图1.直接夹心 ELISA，使用捕获抗体和一抗

  生物素

  生物素是一种小分子（244.3Da），可与其结合伙伴亲和素（存在于蛋清中）和链霉亲和素（由细菌链霉菌产生）形成自然界中发现的最强的非共价相互作用之一。由于其大小，生物素很少会干扰抗体的活性，因此使其成为标记的良好选择。

  生物素标记抗体用于Westerns、ELISA、流式细胞术、免疫荧光和免疫组织化学，当抗原难以检测时，通常使用生物素标记抗体来提高检测的灵敏度。通常，印迹或样品与生物素标记抗体一起孵育，然后再与用酶或荧光染料标记的亲和素或链霉亲和素一起孵育。抗体通常与多个生物素分子（3-6个分子）结合，从而产生扩增步骤，增强对较少抗原的检测。虽然生物素标签可以改善检测，但它可能难以用于蛋白质的分离/纯化，因为生物素和（链霉）亲和素之间的强相互作用很难破坏。

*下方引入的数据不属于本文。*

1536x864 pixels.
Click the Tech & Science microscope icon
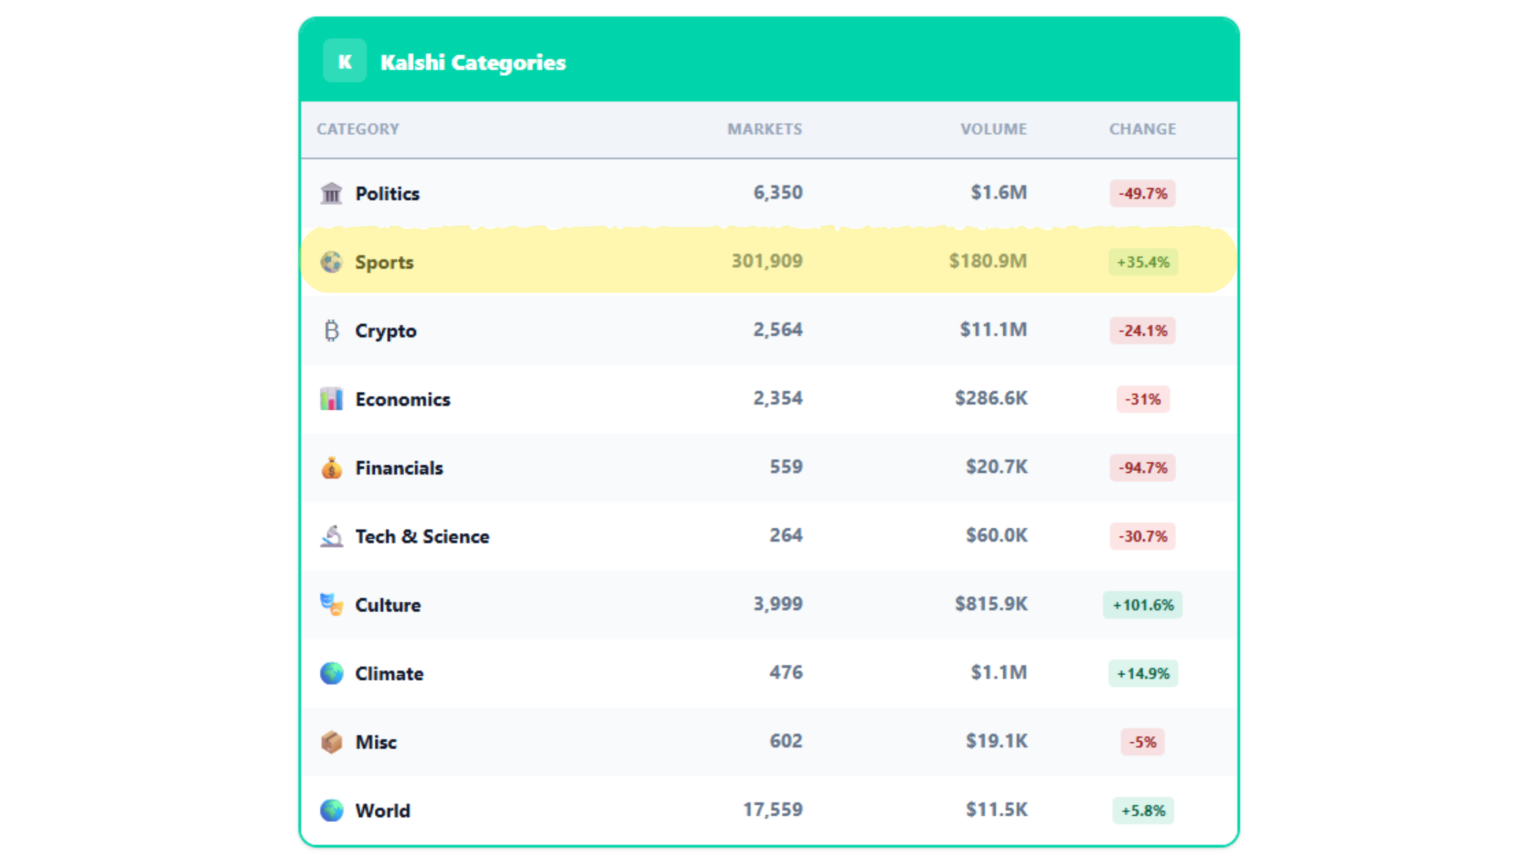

  许多公司出售含有活性生物素分子的生物素化试剂盒，可轻松标记蛋白质。通常，抗体通过使用生物素类似物的N-羟基琥珀酰亚胺酯标记在赖氨酸的ε-氨基上。生物素使用至少6个原子的间隔臂附着在蛋白质上，以防止下游操作过程中的空间位阻。间隔臂的长度和组成可以变化，以优化测定。

  酶报告基因

  传统上，Western、ELISA和IHC中最常用的抗体标记是酶报告标记。酶标记比生物素大，但它们很少干扰抗体功能。最常用的酶标记是辣根过氧化物酶(HRP)、碱性磷酸酶(AP)、葡萄糖氧化酶和β-半乳糖苷酶。

  要使用酶标记抗体，需要将样品与酶特异性底物一起孵育，酶催化该底物产生有色产物（显色测定）或光（化学发光测定）。每种酶都有一组可用的底物和检测方法。例如，HRP可以与二氨基联苯胺反应产生棕色产物，或与鲁米诺反应产生光。相反，AP可以与对硝基苯基磷酸盐(pNPP)反应产生黄色产物（分光光度计可检测到），或与5-溴-4-氯-3-吲哚基磷酸盐(BCIP)和硝基蓝四唑(NBT)反应产生紫色沉淀。显色测定适用于蛋白质印迹、ELISA和IHC，而发光反应最常用于蛋白质印迹。许多具有不同灵敏度和输出的底物可用于检测，这使得酶报告基因成为最受欢迎的抗体标记之一。

  虽然报告酶也与赖氨酸的ε-氨基结合，但由于酶含有赖氨酸并具有多聚化的潜力，因此可以使用其他化学方法。酶标记的二抗在多家公司广泛供应，而其他公司则销售用于在实验室中标记抗体的试剂盒。

  荧光标签

  实验室中荧光标记抗体的使用正在稳步增加。由于荧光染料直接与抗体结合，因此检测不需要酶/底物或结合相互作用。因此，检测到的荧光信号量与样品中的目标蛋白量成正比。荧光标记用于荧光蛋白质印迹分析、流式细胞术和IF，可用于高度定量分析。

  要检测荧光标记，需要一种仪器，该仪器发射特定波长的光来激发荧光染料。然后，荧光染料会发出不同波长的信号。同一仪器包含适当的滤光片，用于检测荧光染料的发射。流式细胞术需要使用流式细胞仪，而IF则使用荧光显微镜。Western印迹通常采用数字成像系统。抗体可以用各种具有不同激发和发射光谱的荧光染料进行标记。除了高度定量外，荧光标记还具有独特的优势，即能够通过使用具有不重叠发射光谱的染料来同时多路复用或检测两种或多种不同的目标蛋白。

对于标记，荧光标签可以通过一级胺或硫醇基团共价连接到抗体上。荧光标记抗体可从许多公司购买，或者可以使用商业试剂盒在实验室中标记抗体。